90% confidence interval has critical alpha at .05.
this is still less than the test alpha.
there are some wrinkles having to do with standard deviation of sample rather than of population.
since this was already given, the assumption is that it was calculated correctly.
worst case scenario is that it wasn't.
it doesn't appear that doing it correctly, assuming that it was not done correctly, would change the results any, so there is no reason to go back and make a correction.
here's a reference on standard deviation for population versus standard deviation for sample of given size.

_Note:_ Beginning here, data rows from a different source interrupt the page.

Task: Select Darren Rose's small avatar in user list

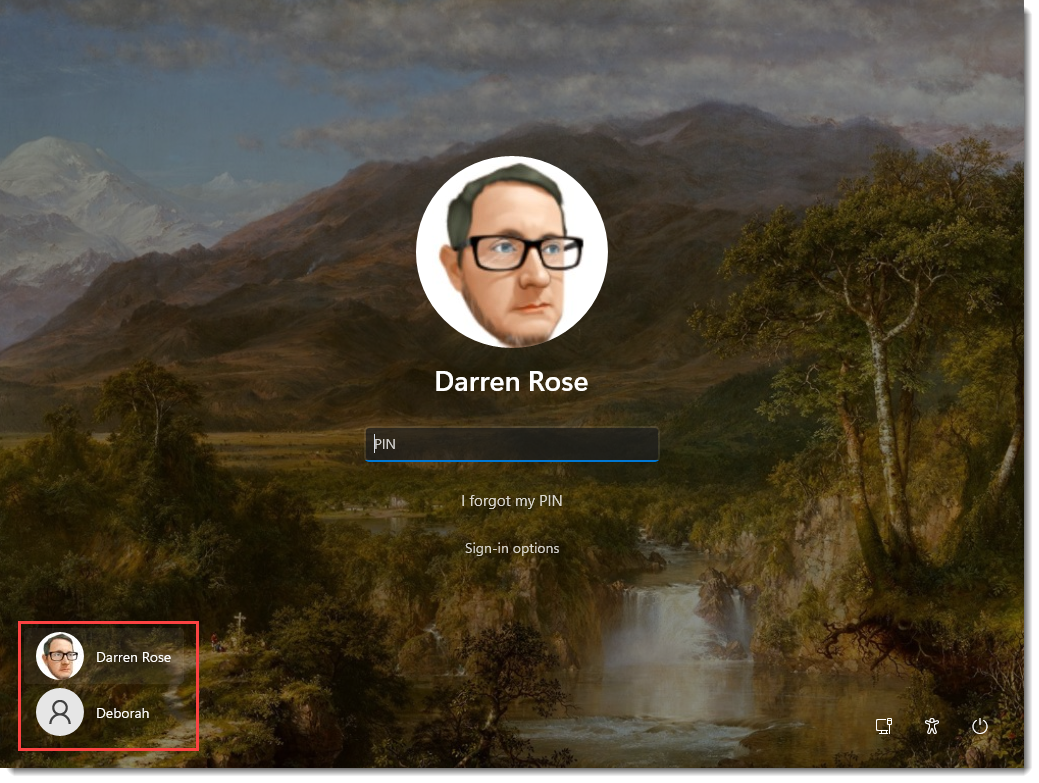Action: [x=60, y=657]
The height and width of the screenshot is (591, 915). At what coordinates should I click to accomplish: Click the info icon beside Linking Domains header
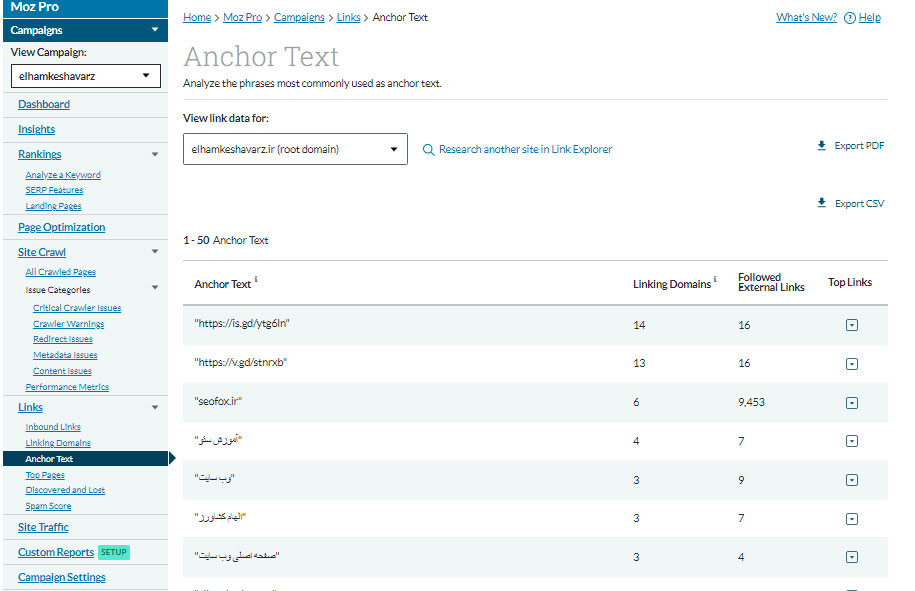click(x=715, y=280)
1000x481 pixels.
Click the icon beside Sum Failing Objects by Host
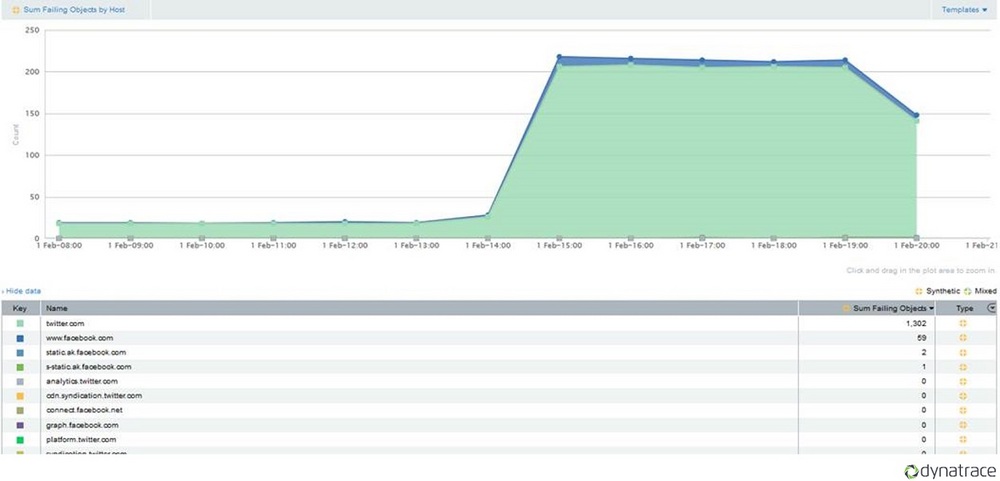16,10
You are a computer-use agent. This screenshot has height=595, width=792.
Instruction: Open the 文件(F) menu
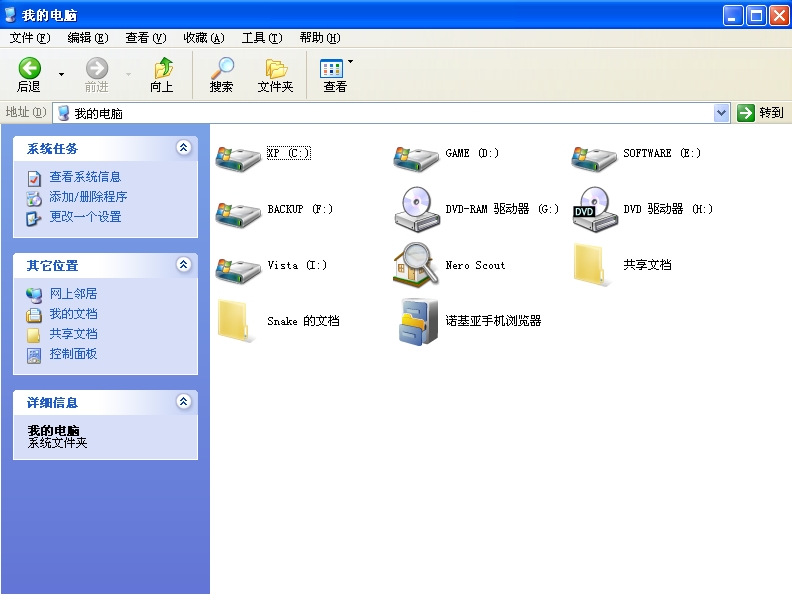29,38
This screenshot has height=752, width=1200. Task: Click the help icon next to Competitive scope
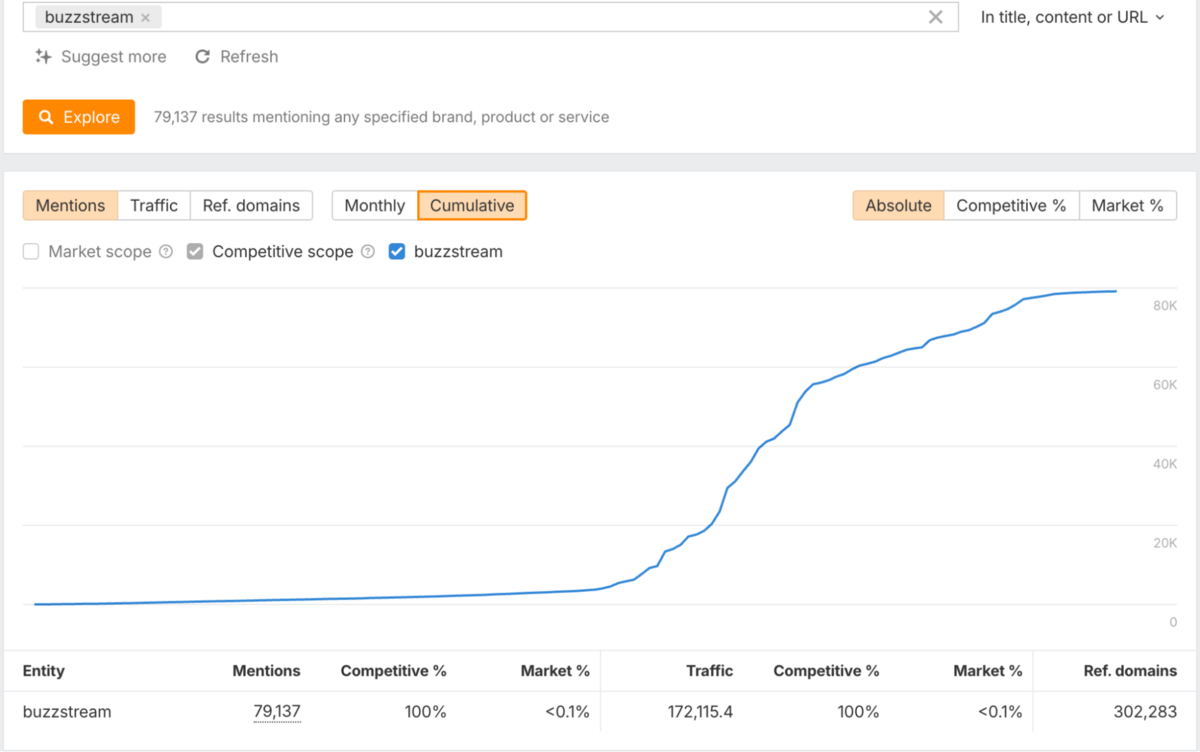tap(368, 252)
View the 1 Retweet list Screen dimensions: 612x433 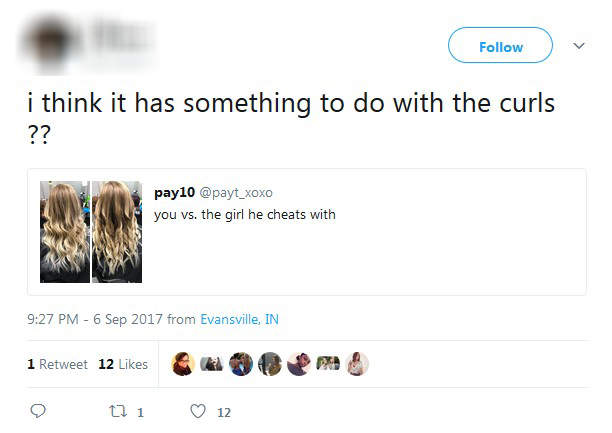57,364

sample versus population standard deviation calculations
with a standard devition of 485, the variance is 485^2 = 235225.

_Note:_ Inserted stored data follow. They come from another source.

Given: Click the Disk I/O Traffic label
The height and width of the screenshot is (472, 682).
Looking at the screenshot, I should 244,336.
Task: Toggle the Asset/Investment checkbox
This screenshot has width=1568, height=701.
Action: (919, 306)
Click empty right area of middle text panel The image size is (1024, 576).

the sum of squares, presuming they used 14 as the divisor, is 235225*14 = 3293150.
divide that by 13, as recommended for sample size of 14, you get a variance of 253319.2309.
take the square root of that to get a standard deviation of 503.30286.
divide that by square root of sample size to get standard error (s) of 134.5.
test t-score at 13 degrees of freedom becomes (2815 - 3025) / 134.5 = -1.56 rounded to 2 decimal places.
still not significant to claim that the population mean has changed.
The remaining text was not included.